*** EXCERPTED RECORDS

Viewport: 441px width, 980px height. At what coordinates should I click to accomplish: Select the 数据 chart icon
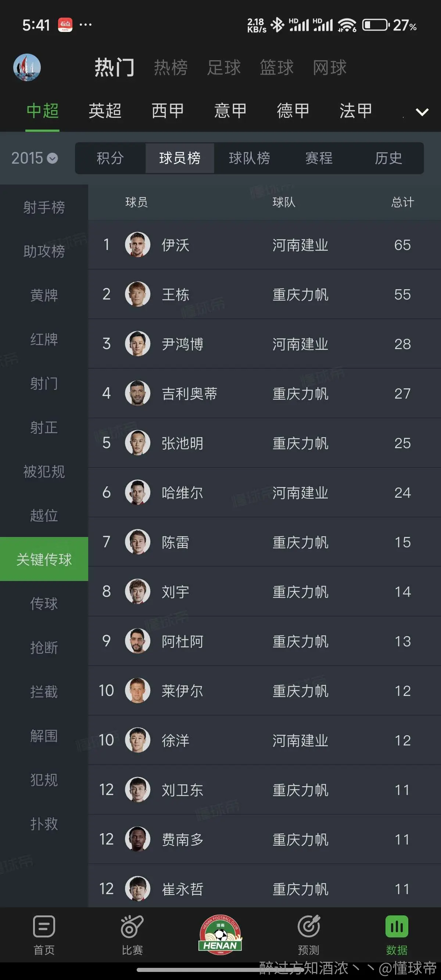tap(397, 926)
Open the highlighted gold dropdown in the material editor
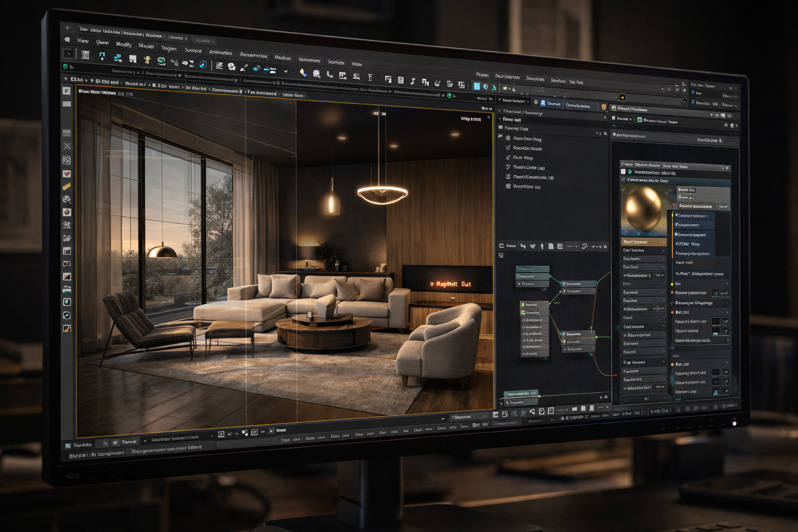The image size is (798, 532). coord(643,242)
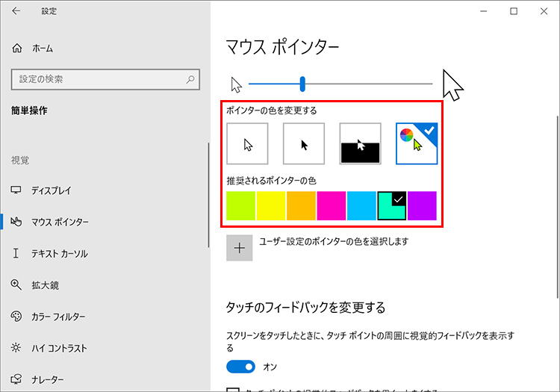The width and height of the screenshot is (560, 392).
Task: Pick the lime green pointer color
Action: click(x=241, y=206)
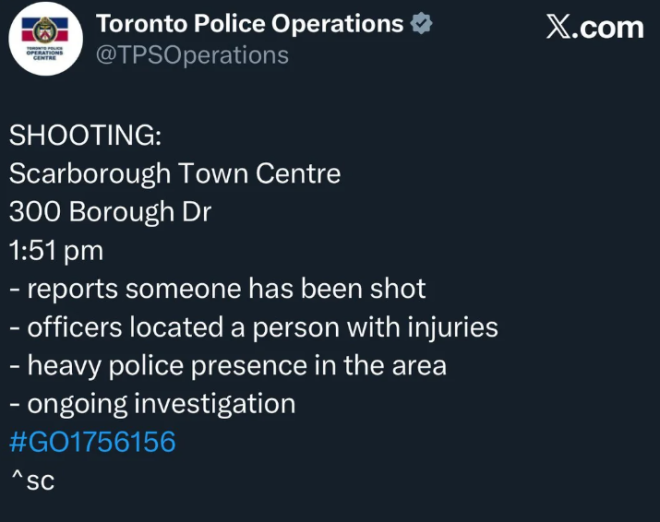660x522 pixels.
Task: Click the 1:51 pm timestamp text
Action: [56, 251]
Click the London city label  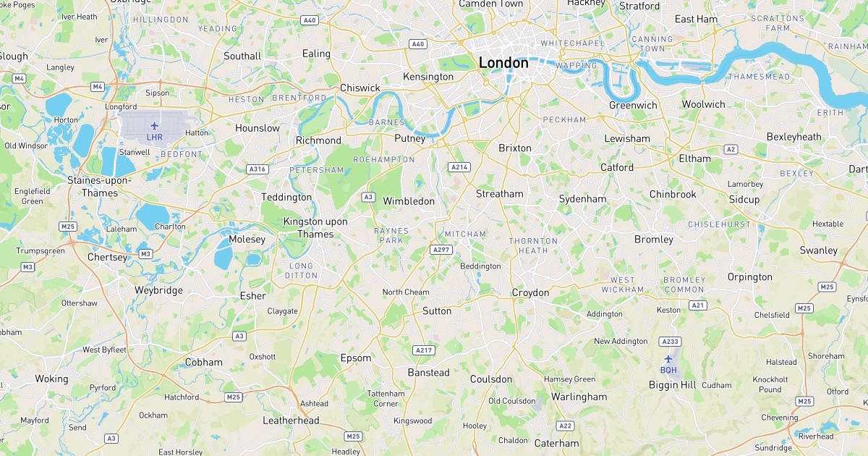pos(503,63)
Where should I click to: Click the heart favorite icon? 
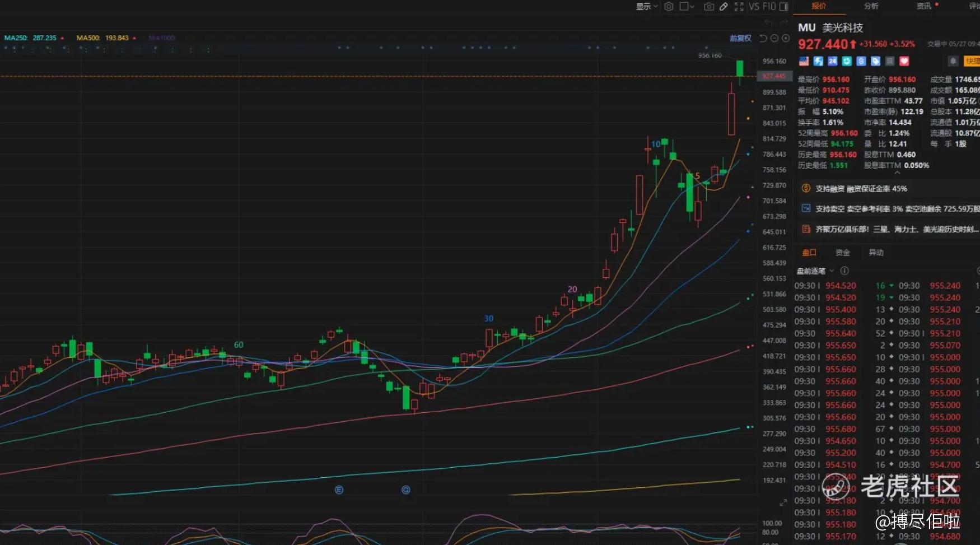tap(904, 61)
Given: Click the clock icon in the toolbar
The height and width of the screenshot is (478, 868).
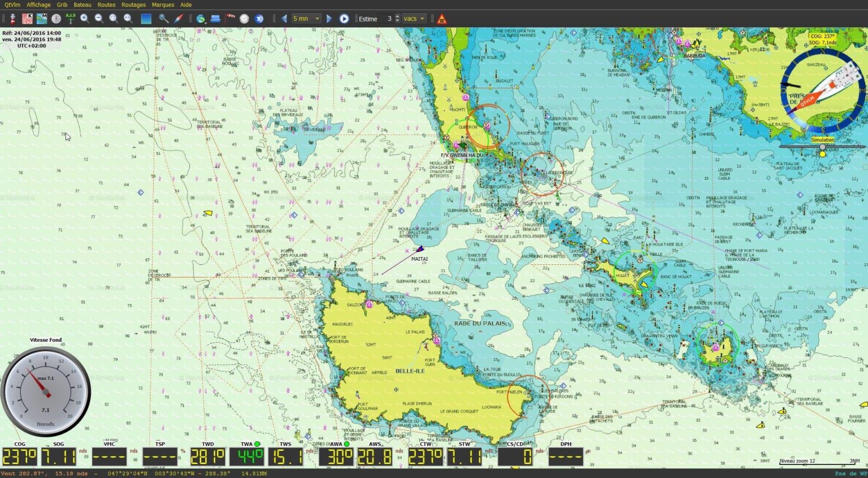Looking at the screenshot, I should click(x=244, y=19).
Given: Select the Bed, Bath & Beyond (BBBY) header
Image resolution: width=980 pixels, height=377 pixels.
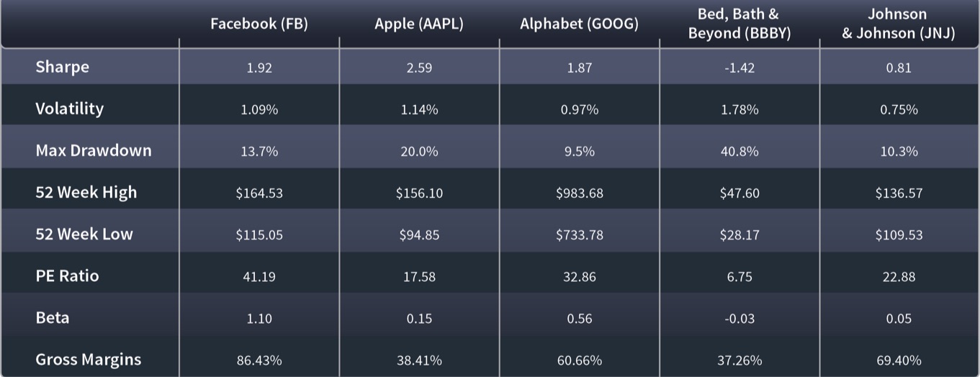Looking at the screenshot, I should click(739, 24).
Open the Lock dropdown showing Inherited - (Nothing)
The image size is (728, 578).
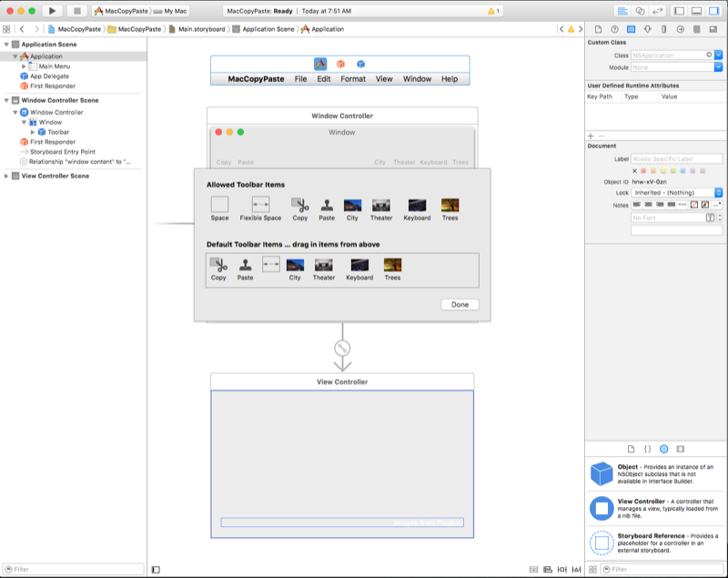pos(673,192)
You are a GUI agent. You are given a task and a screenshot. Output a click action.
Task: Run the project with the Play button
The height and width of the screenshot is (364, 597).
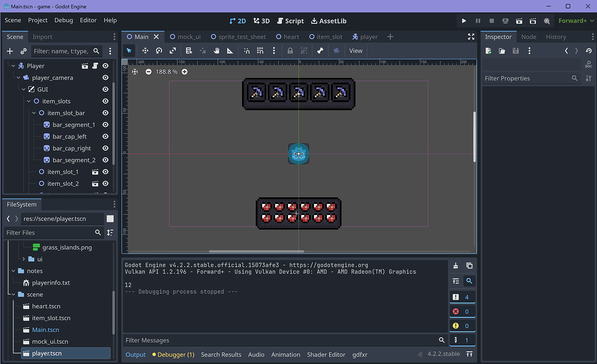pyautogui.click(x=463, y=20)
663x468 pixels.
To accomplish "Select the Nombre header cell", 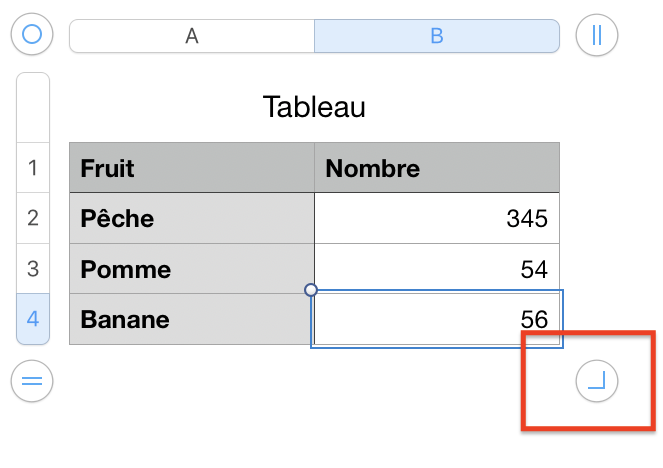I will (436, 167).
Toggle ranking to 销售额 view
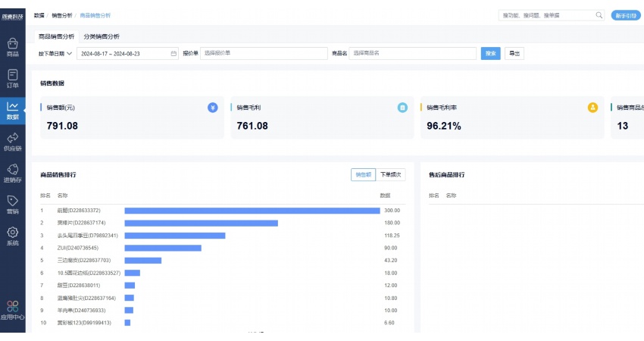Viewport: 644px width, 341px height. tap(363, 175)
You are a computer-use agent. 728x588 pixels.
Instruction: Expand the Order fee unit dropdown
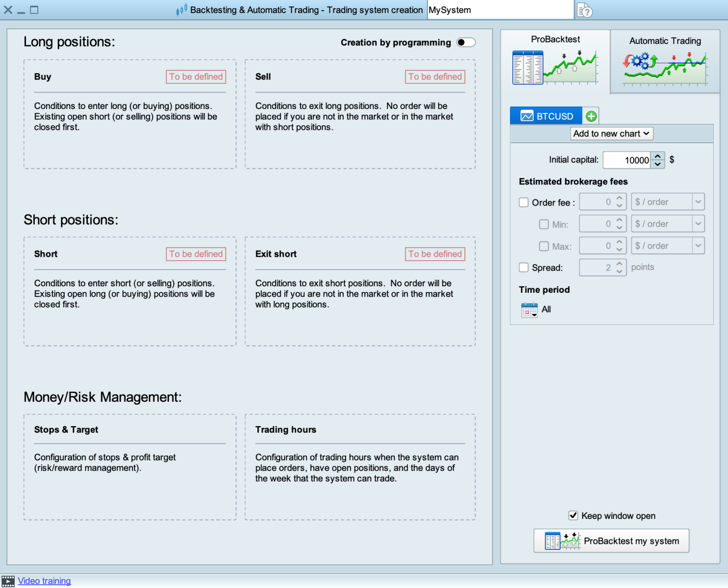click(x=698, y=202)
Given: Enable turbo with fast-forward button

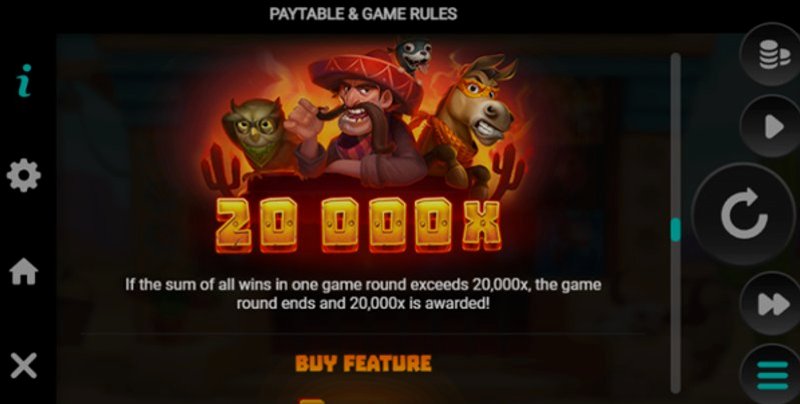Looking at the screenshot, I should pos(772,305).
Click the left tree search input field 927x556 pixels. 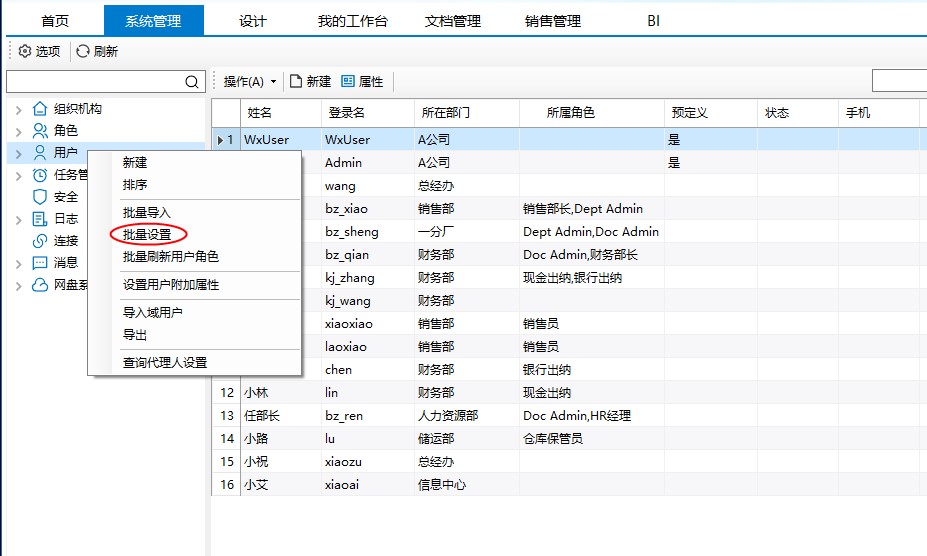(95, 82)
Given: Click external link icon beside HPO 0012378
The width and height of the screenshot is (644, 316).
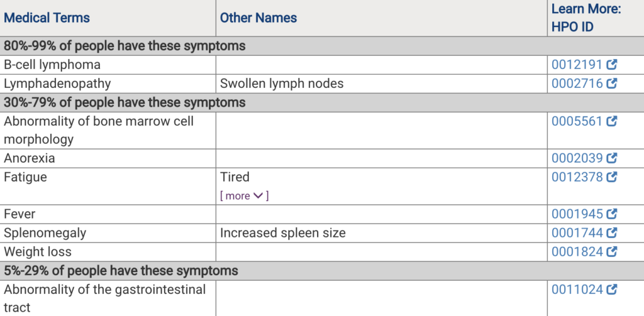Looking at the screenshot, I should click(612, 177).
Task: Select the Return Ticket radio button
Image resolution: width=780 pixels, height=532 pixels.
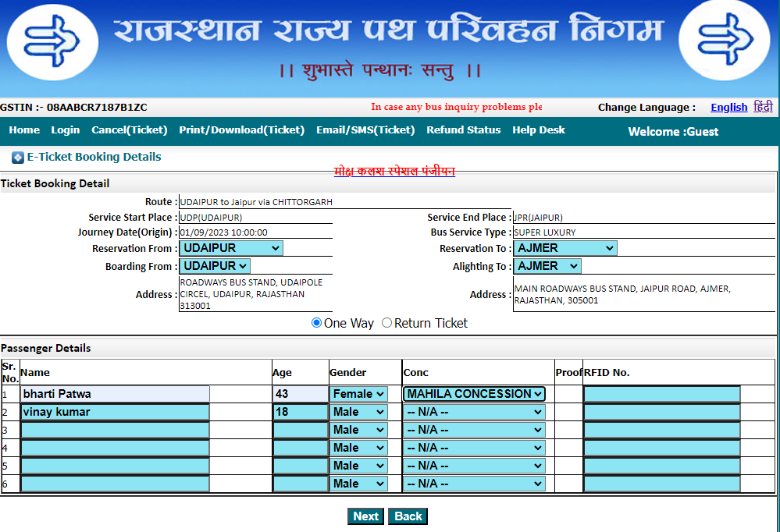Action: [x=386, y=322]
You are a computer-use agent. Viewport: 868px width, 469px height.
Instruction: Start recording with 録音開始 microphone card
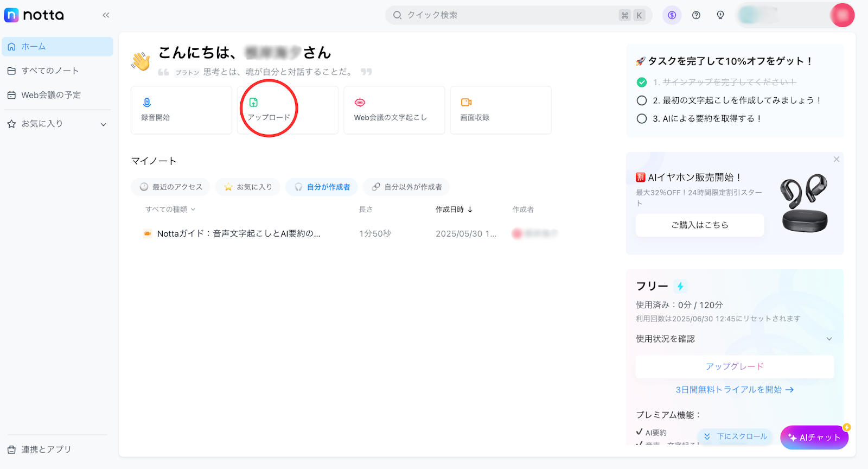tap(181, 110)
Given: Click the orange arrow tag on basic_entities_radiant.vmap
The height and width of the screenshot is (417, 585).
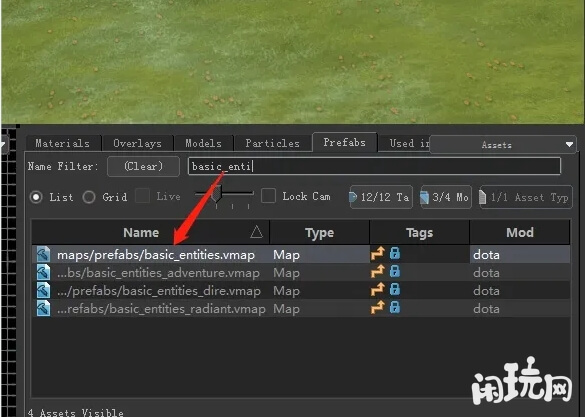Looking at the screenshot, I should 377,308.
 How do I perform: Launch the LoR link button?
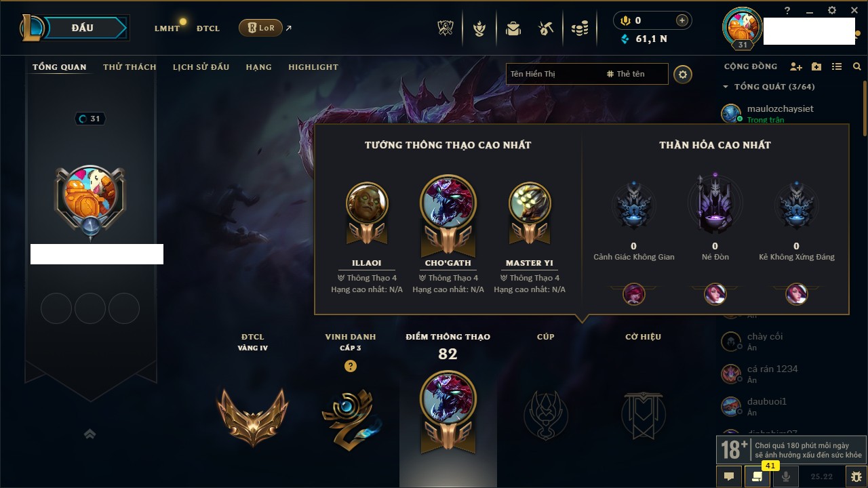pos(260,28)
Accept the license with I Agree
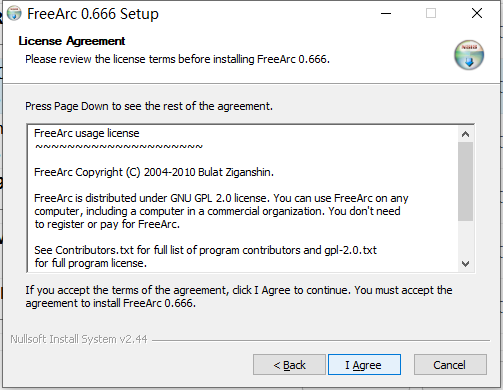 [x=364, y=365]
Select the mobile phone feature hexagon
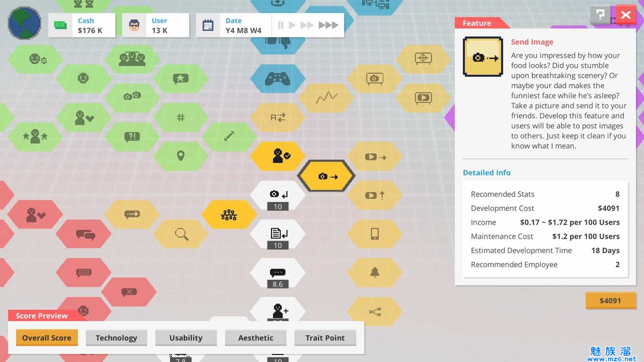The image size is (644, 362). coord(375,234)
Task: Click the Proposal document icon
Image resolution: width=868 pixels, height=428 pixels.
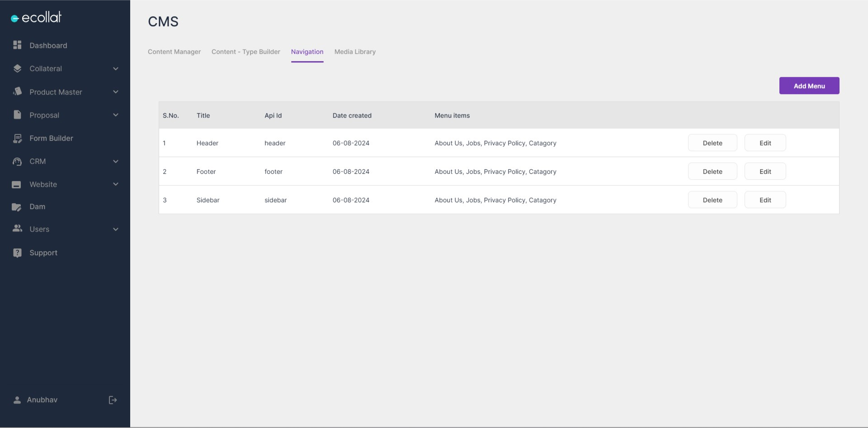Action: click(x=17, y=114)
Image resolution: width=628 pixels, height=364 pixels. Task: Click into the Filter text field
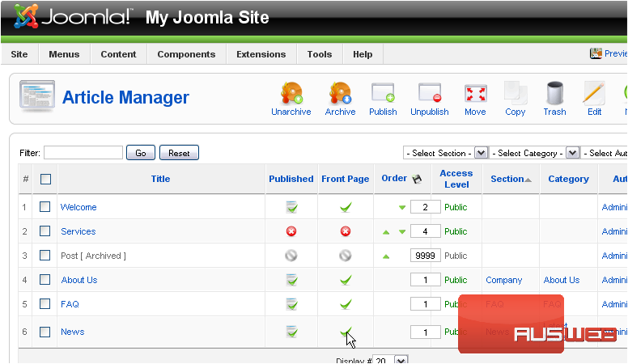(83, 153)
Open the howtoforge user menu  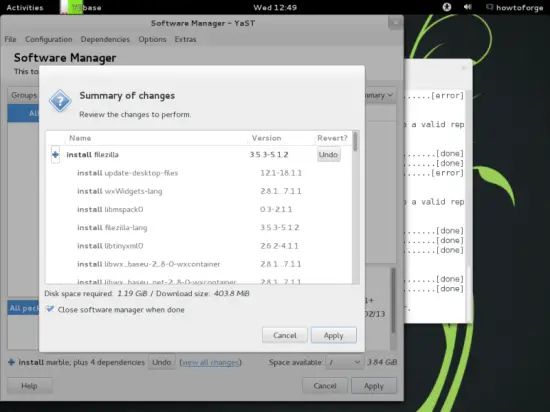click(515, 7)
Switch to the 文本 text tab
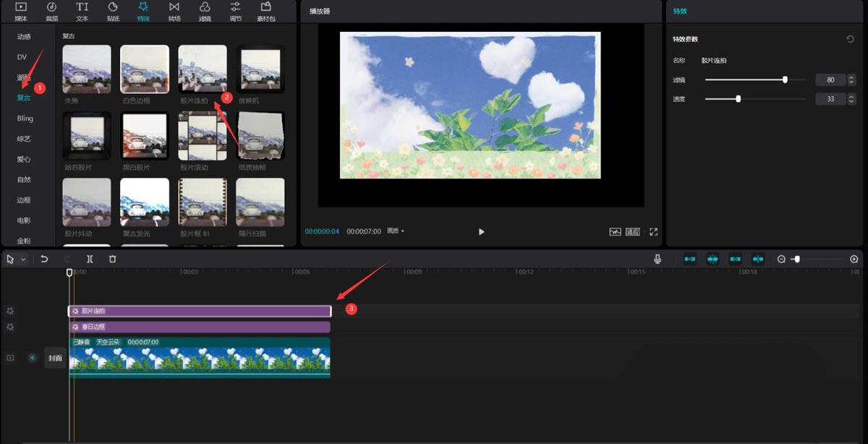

******

REQUIRED WORK: The answer should be a number alone: how many lines of the entries hold the word "agent"?

EXERCISE SOLUTION: 3